The Islamic and Western worlds – Is a clash inevitable?

By Hamza Hendawi

FORMER Pakistani Prime Minister Benazir Bhutto, treading a fine line so as not to offend local sensitivities, spoke yesterday of the West’s “selective” application of moral values and warned that compromise and tolerance were needed if a clash between the Western and Islamic worlds was to be averted.

“Many in the West would like to think of us as terrorists and fanatics. We are neither,” Bhutto told hundreds of participants in a two-day seminar on Political Islam and the West which opened in Nicosia yesterday. “Muslims expect nothing from the West but respect. Mine is a religion that sanctifies Abraham, Moses and Jesus as prophets,” said the Oxford-educated Bhutto.

The Pakistani opposition leader was among several speakers who addressed the seminar, organised by the Nicosia-based Centre for World Dialogue.

The centre is led by Iranian-born Hossein Alikhani, A Shiite Muslim who gained Cypriot citizenship in 1992. Beside Bhutto, the seminar has attracted several prominent experts and academics from Europe, the Middle East and the United States. A large number of participants, however, came from Iran, an energy-rich country ruled by Muslim clergymen since 1979, and organisers provided them with simultaneous Farsi translation. A similar service in Greek was not available.

In a keynote address, Bhutto warned of the “madness” which exists in both the Islamic and Western worlds, the mutual misconceptions held by members of the Islamic and Western communities, and accused the West of applying double standards in regard to human rights while exploiting the free market and deregulation adopted by Muslim nations to dictate policies.

“Many Muslim countries view global values such as child labour, human rights, the environment as attempts by the West to erect invisible barriers to prevent free competition,” she said. “But when they see a West selective in its application of global values, they wonder whether the West wishes to promote a new global partnership or use these values as a tool to tame markets.”

“I believe the tension prints for a clash are there, but that a clash is not inevitable,” she declared. “Building bridges of understanding will lead to peace, harmony and stability. One billion Muslims stand at the crossroads today. One road leads to intolerance. Another leads to accommodation.”

Speaking to reporters later, Bhutto declined to comment on the Cyprus problem and earlier in her address dropped a reference to former Turkish prime minister Tansu Ciller which appeared in an advance text of her speech.

“Pakistan is very close to Turkey, so asking me to comment on the Cyprus issue is very difficult, because I am your guest and I don’t want to hurt any hearts here,” said Bhutto, whose husband faces corruption charges while she herself left office amid a flurry of allegations of wrongdoing.

Senior New York Times writer Judith Miller gave a hard hitting address at the seminar, using facts and figures to illustrate the inability of the Arab Middle East to catch up with a globalised and more free world.

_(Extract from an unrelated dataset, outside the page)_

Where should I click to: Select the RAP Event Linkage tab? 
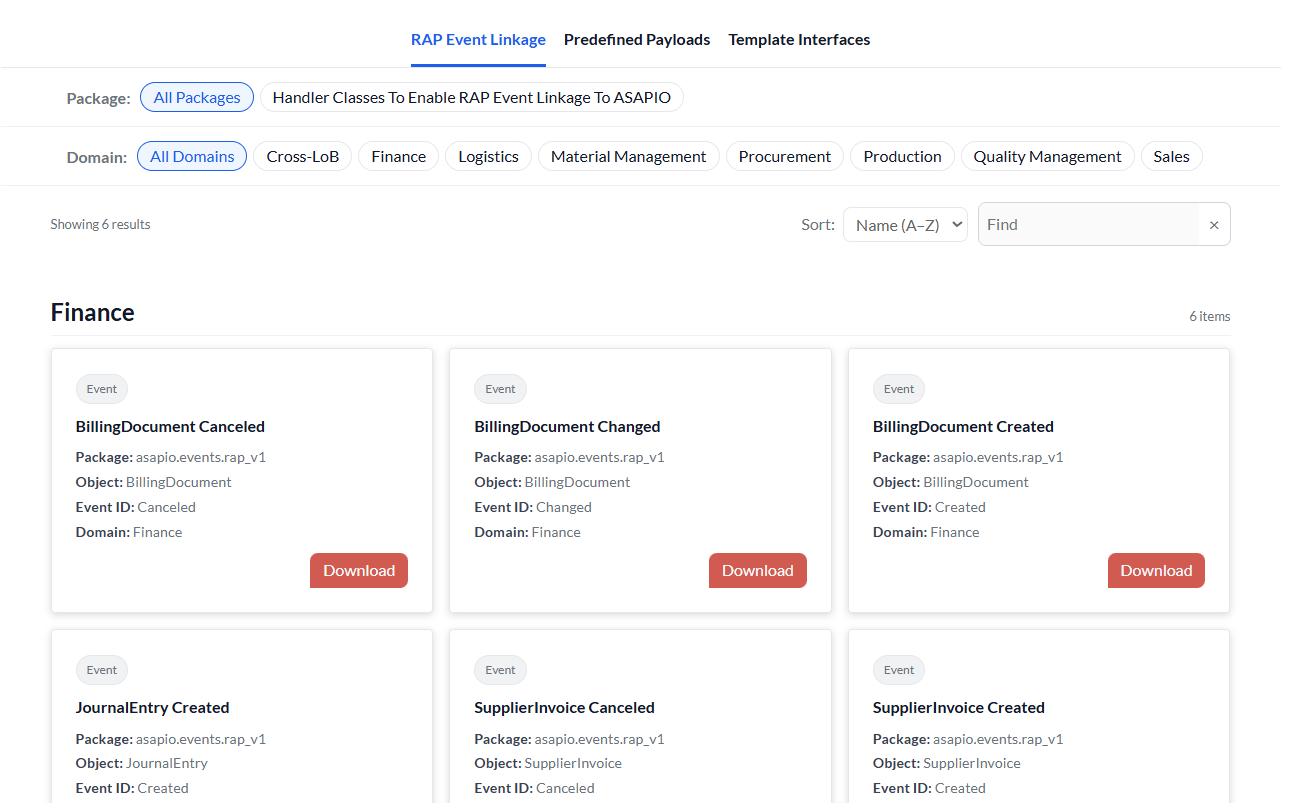478,39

“Not well, not well at all and it is getting worse,” was how she replied to her own rhetorical question on how the area was coping with the latest world political and economic trends. “Muslims lead the world in almost nothing,” she declared, before she went on to illustrate her point by citing falling GDP per capita income in several Arab countries and runaway inflation in Islamic-ruled Sudan, Africa’s largest country.

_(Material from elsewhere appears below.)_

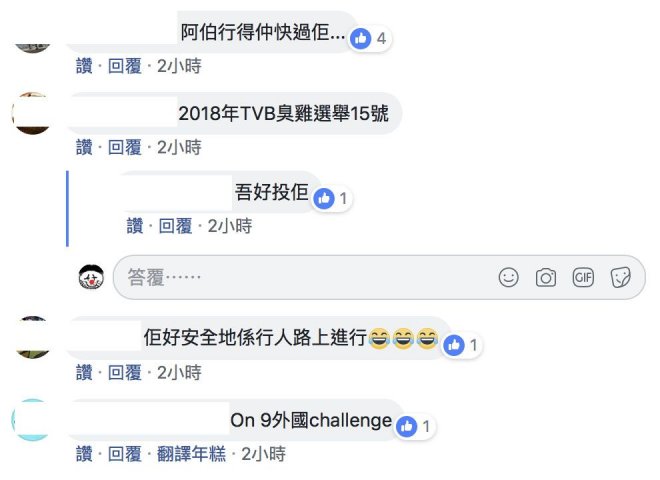This screenshot has width=660, height=480.
Task: Reply to the 2018年TVB臭雞選舉15號 comment
Action: [125, 147]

Attempting to disprove the controversial argument made several years ago by Harvard University Professor Samuel Huntington that a clash between the Islamic and Western civilizations was inevitable, John L. Esposito of the Centre for Muslim-Christian Understanding in Washington said:

“Those who speak of civilisational conflict have been conditioned by a perspective that sees history in terms of sources of conflict… In the post Cold War, they focus on future conflicts, emphasising differences in beliefs and values. But this is only part of the reality,” said Esposito.